On January 20, 2011, the D.C. Court of Appeals -- the District of Columbia's high court -- issued an en banc decision that significantly limits the scope of so-called "representative actions" under the D.C. Consumer Protection Procedures Act (CPPA). The court held that plaintiffs asserting claims under the CPPA must satisfy the standing requirements embodied in Article III of the U.S. Constitution, including the element of injury-in-fact. The decision effectively puts an end to the "no injury" suits that had become increasingly common in the District's courts.

The Court of Appeals' decision came in the consolidated cases Grayson v. AT&T Corporation, No. 07-CV-1264, and Breakman v. AOL LLC, No. 08-CV-1089. In both cases, the plaintiffs sued under a CPPA provision that authorizes consumer actions to vindicate the interests of "the general public." D.C. Code § 28-3905(k).

The first action was brought by former Congressman Alan Grayson. He alleged that several telecommunications companies defrauded the D.C. government by failing to report as "unclaimed property" the unused value of prepaid calling cards purchased by Grayson and other consumers in the District. Grayson sought injunctive relief and monetary recovery of the cards' unused value. The second action involved a suit by plaintiff Paul Breakman alleging that the internet service provider AOL failed to disclose to its existing members that it was offering new members a cheaper option for monthly dial-up internet service. Breakman was not an AOL customer, but brought the claim solely in "a representative capacity on behalf of the interests of the general public" under the CPPA.

Grayson and Breakman both argued that amendments to the CPPA enacted in 2000 authorized plaintiffs to bring suits "on behalf of the general public," whether or not the plaintiff had any contact with the defendant, purchased the defendant's products, or suffered injury of any kind.

The Court of Appeals disagreed. Based on the structure and legislative history of the CPPA amendments, the court concluded that the D.C. Council did not intend to override the D.C. courts' longstanding practice of adhering to federal Article III standing requirements -- even though those principles do not directly bind the D.C. judiciary, an Article I creation. Instead, the court held that a plaintiff must suffer "actual or threatened injury" from the alleged unlawful practice to have standing to assert a CPPA claim.
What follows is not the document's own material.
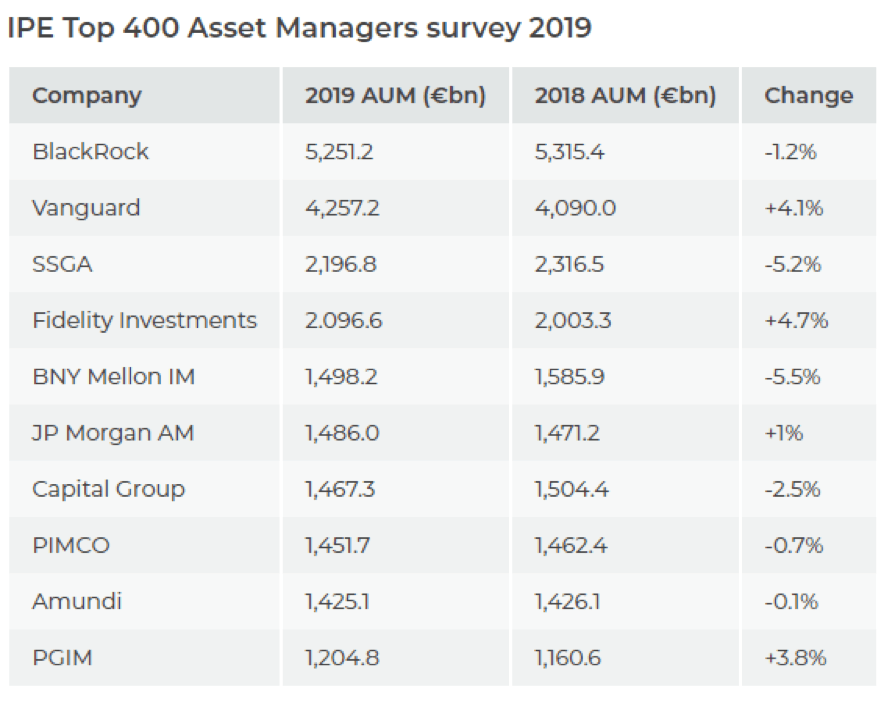
Task: Click the 2,316.5 SSGA 2018 value
Action: [570, 264]
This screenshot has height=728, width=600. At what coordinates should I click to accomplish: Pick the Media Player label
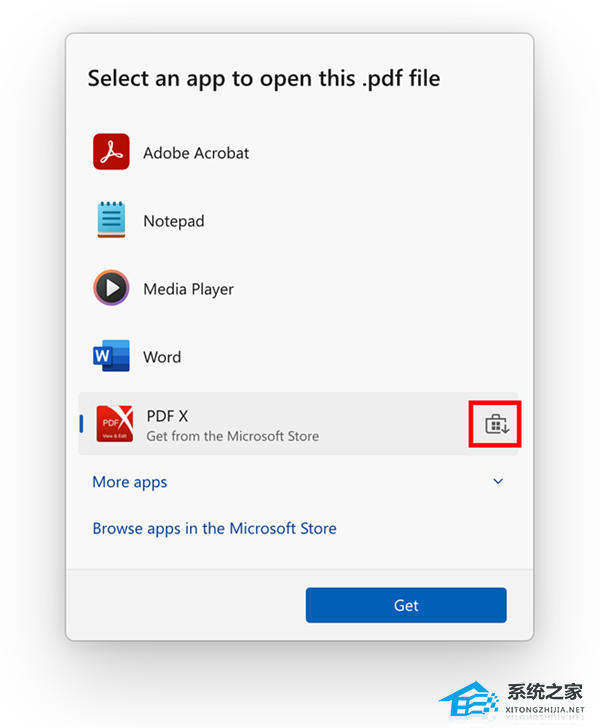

Applying this test, the court made quick work of Breakman's claim. Noting that the plaintiff alleged no personal injury and brought his suit "solely in a 'representative capacity,'" the court concluded that he could not demonstrate "the requisite injury-in-fact for standing in our courts" and affirmed the trial court's dismissal for lack of subject matter jurisdiction.

Turning to Grayson's claim, the court held that the plaintiff had successfully asserted injury-in-fact by alleging specific "violation or invasion of his statutory legal rights created by the CPPA," including misrepresentation of a material fact and use of unconscionable terms of sale. The court found it "significant[]" that Grayson claimed to have personally "obtained and used prepaid calling cards in the District," and noted he alleged the requisite "'personal stake' (he personally obtained calling cards in consumer transactions in which the . . . information was not disclosed) to oblige the court to determine whether his legal theory about the applicability of the CPPA is correct"—that is, to reach the merits of his claim.

The court ultimately concluded, however, that Grayson failed to allege a violation of his statutory rights under the CPPA. The complaint did not identify "any material fact that defendants either stated or failed to disclose about the calling cards that he and others obtained in the District of Columbia," nor did it allege anything unconscionable about the defendants' terms of sale. On that basis, the court affirmed the trial court's dismissal of Grayson's suit for failure to state a claim.

Grayson restores stability to litigation under the D.C. CPPA. The District was at risk of becoming a magnet for "no injury" lawsuits filed by professional plaintiff's law firms and litigation advocacy groups. By adhering to traditional standing requirements, the D.C. Court of Appeals has ensured that only plaintiffs with a true stake in the outcome will be able to file suit.

It is likely that interested advocacy groups will seek to overrule Grayson legislatively. Gibson Dunn will monitor these legislative developments.